Ela parou. Parecia que havia achado o livro que estava realmente procurando. O mesmo pulsava ao toque, mas tinha uma textura que misturava metal e carne. Em partes não iguais do mesmo havia um breve fulgor verde e azulado, como se alguma tecnologia desse algum tipo de vida ao objeto.
Ao abrir o livro, nada. Não havia nada escrito nele, mas ela sabia que era aquele objeto precisado naquele momento. Ela tentou jogou o mesmo na direção do homem que se levantou rapidamente e o pegou. O livro era extremamente pesado o seu tamanho minúsculo, um pouco maior que um velho tablete de sete polegadas, pegando-o de surpresa.
- Às vezes as coisas pequenas podem ser surpreendentes. – Disse ela. – Veja, por exemplo, este livro. Como algo tão minúsculo pode ser tão pesado, não é? Mas aí é que está. Nem tudo precisa fazer real sentido na vida ou neste lugar. Creio que, antes de chegar aqui, você se deparou com a estátua do Beijo Eterno não? – Ele meneou a cabeça positivamente. – Se eu lhe disser que aquela estátua existe a dois mil anos, você aceitaria esta data, este tempo? Provavelmente sim, mas se eu lhe disser que aquilo dali, aquela estátua, na verdade, aconteceu ontem?
- Aconteceu ontem? – Perguntou o homem sem entender o que aquilo queria dizer.
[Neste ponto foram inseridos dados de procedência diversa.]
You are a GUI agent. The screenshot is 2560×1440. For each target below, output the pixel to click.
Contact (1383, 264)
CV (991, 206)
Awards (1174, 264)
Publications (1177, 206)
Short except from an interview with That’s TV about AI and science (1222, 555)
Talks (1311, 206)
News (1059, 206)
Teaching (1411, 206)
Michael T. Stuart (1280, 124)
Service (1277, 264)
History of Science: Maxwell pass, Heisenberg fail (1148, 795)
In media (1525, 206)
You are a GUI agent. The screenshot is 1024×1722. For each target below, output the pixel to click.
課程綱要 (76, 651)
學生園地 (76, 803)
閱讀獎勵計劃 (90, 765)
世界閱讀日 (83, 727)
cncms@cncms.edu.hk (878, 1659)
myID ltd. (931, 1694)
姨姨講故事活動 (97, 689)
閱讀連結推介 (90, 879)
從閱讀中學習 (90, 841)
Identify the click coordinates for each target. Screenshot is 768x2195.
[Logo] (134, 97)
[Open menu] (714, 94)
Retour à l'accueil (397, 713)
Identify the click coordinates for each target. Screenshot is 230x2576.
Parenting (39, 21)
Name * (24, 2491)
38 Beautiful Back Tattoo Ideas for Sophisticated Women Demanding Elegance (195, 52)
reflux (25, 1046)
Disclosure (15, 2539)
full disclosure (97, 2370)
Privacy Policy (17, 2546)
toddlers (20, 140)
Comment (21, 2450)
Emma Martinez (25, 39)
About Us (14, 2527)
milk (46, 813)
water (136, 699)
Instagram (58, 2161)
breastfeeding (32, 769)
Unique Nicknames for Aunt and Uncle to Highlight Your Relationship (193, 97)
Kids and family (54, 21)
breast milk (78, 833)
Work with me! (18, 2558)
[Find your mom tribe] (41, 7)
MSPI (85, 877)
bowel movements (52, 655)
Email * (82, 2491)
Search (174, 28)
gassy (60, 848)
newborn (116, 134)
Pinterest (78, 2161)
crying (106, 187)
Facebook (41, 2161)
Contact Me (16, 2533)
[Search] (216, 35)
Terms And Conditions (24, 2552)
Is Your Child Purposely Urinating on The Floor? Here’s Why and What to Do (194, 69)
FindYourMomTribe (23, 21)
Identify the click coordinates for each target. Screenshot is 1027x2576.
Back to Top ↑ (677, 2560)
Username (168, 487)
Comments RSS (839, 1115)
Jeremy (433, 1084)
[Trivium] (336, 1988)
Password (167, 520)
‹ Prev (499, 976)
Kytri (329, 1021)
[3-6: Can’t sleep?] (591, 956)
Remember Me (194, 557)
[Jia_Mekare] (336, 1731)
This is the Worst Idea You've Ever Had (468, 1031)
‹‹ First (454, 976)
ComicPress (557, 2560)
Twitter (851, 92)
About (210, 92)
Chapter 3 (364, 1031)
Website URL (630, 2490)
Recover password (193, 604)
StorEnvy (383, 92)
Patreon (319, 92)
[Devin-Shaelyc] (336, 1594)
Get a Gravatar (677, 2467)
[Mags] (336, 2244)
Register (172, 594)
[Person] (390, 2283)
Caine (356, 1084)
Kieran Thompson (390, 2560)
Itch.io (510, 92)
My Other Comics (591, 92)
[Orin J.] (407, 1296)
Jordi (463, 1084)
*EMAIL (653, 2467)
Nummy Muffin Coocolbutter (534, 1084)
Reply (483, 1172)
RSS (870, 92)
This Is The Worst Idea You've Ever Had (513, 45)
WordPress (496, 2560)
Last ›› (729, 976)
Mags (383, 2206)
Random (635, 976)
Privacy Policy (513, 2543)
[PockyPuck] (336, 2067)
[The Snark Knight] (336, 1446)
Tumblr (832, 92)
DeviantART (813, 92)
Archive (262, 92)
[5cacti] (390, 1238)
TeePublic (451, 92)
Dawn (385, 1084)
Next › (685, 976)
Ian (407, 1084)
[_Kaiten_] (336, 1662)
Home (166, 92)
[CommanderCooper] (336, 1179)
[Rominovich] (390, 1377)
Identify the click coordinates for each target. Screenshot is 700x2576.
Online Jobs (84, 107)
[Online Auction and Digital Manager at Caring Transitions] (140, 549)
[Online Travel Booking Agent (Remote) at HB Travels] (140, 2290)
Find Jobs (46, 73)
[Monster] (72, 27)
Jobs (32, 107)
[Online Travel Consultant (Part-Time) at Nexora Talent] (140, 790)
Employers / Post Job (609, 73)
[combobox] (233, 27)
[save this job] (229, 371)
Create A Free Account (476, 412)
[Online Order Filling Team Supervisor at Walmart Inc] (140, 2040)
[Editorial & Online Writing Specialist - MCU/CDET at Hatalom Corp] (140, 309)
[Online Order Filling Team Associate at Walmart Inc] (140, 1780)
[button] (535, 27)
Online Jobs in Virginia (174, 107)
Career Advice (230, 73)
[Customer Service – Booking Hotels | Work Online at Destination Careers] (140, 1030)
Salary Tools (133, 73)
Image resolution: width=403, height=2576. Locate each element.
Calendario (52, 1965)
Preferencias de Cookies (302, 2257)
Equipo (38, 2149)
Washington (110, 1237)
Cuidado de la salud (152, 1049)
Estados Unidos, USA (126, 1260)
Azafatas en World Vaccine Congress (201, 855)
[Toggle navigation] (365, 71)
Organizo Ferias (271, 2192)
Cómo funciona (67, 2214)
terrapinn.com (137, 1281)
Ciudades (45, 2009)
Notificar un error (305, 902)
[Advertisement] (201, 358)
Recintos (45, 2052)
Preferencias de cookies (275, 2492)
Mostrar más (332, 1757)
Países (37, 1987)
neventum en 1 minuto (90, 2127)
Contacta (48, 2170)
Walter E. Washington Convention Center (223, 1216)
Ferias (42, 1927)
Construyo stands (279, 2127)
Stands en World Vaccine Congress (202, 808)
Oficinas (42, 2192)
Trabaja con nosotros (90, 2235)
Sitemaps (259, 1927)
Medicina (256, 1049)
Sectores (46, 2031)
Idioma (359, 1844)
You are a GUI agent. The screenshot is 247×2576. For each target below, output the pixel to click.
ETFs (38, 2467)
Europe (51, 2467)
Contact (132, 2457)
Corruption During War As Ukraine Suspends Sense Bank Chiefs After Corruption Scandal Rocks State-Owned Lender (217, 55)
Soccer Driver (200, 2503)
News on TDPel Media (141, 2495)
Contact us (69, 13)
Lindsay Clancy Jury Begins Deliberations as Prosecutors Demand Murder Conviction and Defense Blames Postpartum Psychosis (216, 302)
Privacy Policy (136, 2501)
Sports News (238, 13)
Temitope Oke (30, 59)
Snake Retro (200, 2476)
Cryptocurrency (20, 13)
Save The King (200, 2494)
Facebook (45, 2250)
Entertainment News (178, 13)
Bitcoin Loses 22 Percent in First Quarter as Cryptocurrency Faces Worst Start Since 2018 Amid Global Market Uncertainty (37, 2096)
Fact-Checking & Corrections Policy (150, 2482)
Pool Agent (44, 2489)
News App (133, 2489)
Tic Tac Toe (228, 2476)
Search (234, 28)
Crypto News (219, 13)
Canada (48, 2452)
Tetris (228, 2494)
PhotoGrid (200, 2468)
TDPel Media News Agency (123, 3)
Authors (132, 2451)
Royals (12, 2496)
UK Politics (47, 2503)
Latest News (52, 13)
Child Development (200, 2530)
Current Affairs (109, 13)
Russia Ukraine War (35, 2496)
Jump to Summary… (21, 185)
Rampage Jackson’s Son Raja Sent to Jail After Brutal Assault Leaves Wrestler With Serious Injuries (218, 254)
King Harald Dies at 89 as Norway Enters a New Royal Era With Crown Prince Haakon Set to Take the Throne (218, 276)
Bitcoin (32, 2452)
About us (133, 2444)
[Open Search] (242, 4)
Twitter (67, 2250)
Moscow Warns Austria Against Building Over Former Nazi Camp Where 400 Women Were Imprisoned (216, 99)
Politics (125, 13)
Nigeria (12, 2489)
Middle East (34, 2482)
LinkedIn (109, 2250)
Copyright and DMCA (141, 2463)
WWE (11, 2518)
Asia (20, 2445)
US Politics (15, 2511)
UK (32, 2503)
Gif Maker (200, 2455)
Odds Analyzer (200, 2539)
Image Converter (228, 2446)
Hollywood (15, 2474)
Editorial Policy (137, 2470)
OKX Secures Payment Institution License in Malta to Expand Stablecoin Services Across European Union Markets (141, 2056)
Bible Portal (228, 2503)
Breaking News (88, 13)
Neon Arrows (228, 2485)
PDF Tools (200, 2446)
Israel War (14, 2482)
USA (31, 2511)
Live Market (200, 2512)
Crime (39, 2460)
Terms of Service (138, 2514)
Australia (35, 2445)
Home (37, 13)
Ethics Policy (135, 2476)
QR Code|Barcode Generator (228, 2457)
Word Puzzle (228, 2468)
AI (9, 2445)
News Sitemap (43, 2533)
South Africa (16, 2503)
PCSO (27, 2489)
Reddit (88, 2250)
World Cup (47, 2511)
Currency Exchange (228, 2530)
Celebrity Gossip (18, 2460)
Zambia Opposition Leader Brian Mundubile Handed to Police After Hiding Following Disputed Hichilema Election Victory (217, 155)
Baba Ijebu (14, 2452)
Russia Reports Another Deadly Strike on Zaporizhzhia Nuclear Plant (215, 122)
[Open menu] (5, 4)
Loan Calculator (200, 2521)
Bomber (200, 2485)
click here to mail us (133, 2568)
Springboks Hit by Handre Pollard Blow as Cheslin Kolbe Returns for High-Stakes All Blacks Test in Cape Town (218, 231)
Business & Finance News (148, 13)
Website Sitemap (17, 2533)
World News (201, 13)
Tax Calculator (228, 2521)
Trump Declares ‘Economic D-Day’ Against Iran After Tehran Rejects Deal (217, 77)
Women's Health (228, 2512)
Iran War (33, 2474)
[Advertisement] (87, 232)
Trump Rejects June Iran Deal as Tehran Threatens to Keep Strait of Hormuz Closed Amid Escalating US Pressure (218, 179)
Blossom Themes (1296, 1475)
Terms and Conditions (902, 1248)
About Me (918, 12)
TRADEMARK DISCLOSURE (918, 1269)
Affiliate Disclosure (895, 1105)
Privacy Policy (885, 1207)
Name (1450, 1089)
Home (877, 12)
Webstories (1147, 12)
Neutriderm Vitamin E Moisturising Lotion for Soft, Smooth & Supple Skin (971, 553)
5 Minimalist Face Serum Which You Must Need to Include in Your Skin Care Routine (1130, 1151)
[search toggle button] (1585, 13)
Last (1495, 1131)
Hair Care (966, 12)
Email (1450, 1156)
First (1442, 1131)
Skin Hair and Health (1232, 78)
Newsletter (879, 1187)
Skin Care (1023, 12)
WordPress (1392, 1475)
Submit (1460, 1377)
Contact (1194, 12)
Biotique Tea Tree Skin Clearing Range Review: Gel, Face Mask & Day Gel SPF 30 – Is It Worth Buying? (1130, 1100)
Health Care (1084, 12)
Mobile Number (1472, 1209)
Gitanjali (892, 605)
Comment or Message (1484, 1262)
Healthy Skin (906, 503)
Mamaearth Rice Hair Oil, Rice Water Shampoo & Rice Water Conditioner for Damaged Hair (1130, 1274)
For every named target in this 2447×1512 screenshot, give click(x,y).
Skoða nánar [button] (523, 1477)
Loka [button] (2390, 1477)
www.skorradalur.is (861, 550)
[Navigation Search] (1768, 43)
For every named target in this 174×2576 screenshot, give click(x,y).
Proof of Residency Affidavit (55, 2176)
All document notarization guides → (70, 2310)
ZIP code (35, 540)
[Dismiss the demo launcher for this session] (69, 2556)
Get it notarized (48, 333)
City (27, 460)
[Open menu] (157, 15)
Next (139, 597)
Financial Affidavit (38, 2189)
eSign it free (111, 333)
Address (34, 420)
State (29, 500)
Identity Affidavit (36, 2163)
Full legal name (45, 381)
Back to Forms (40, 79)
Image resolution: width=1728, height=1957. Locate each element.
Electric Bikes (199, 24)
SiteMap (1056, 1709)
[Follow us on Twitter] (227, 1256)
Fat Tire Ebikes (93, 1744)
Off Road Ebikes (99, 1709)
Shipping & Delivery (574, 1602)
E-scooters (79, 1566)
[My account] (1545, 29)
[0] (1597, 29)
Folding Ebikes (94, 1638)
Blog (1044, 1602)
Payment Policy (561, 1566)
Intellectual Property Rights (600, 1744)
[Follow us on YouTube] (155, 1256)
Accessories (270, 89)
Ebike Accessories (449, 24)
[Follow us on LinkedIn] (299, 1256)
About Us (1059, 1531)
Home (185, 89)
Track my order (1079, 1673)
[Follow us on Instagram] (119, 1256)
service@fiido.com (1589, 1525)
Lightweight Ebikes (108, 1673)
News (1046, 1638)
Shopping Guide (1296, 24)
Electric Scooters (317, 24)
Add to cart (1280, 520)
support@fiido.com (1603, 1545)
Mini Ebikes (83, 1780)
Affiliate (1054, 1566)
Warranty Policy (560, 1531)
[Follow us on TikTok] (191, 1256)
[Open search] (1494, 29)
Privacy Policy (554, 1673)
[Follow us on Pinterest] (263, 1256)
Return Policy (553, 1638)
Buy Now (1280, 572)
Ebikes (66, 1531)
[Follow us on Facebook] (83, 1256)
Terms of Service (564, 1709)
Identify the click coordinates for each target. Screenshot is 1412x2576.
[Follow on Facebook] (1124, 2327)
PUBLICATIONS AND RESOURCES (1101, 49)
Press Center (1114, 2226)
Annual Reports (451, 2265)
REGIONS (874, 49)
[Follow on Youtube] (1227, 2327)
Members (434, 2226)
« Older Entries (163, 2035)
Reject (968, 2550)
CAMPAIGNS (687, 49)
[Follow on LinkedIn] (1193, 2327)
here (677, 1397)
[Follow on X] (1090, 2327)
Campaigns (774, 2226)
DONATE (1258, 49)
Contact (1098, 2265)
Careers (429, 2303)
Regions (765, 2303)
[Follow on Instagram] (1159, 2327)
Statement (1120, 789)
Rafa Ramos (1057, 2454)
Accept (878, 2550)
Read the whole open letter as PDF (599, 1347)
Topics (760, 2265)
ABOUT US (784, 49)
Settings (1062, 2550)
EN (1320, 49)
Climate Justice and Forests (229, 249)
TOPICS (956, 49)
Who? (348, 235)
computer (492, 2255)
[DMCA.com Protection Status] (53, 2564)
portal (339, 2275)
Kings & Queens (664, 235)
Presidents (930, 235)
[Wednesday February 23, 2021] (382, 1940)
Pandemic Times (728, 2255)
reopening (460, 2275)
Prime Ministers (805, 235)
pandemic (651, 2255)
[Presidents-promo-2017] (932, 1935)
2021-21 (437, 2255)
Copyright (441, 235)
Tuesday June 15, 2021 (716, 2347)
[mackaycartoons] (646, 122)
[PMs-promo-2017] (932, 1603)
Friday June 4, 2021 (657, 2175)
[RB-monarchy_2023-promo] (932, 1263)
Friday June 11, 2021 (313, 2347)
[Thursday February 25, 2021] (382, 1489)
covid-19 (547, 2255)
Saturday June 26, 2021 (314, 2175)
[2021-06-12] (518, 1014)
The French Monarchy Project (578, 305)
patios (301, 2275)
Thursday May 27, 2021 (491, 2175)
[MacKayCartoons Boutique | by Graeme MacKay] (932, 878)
- Entender o conceito do tempo consciente que existe na Cidade Transversal é entender a própria Cidade. O que vivenciamos agora pode ter acontecido há várias horas, anos, décadas, séculos ou segundos para alguns. Nós vivemos em bolhas de consciências temporais, onde cada pessoa, cada transeunte, cada habitante influência a consciência de um outro, a percepção de realidade, a concepção do tempo. Para aqueles que são a estátua, o beijo, aconteceu ‘ontem’ e digo isto porque eu vi acontecer na minha bolha de consciência antes de me encontrar com você, eu estava ali, como testemunha viva de um evento que perdura por mais de dois mil anos agora para a grande maioria dos moradores da cidade. Aquilo faz parte da história viva da cidade.
- Então...
- Sim, os livros que estavam sobre a mesa, que sumiram e voltaram para a estante não é magia e nem tecnologia, é o conceito do tempo consciente em sua forma mais sublime. Algo ou alguém recolheu o livro e o colocou naquele lugar para outra pessoa ou evento pudesse usar ou simplesmente porque o mesmo precisava estar ali para influenciar outra linha de tempo consciente. E são estas bolhas temporais, deslocadas de todo o resto, mas interligadas pelas linhas interdimensionais de infinitos tempos e espaços que a Cidade existe. Aqui preside todo o conhecimento de todas as vidas, ao mesmo tempo que todo este poder não é acessível. Claro que alguns tentaram e A Grande Queda foi um dos eventos mais marcantes da Cidade, assim como A Revolta dos 12.
O livro que estava nas mãos do homem parara de pulsar ao mesmo tempo que lhe dera um breve choque, ‘obrigando’ a abrir o mesmo. Ali as páginas pareciam estar escritas em sânscrito.
- Sânscrito? – perguntou ele um pouco alto.
- O livro ‘sabe’ que esta é a melhor forma de se comunicar com você. Claro que se você perguntar diretamente não vai obter nenhuma resposta. – A moça tinha uma tez morena e seus olhos castanhos agora eram mais visíveis para o homem pois ela estava frente a frente dele. – Venha aqui. – Disse ela se aproximando de uma das janelas. – Está vendo aquele homem ali?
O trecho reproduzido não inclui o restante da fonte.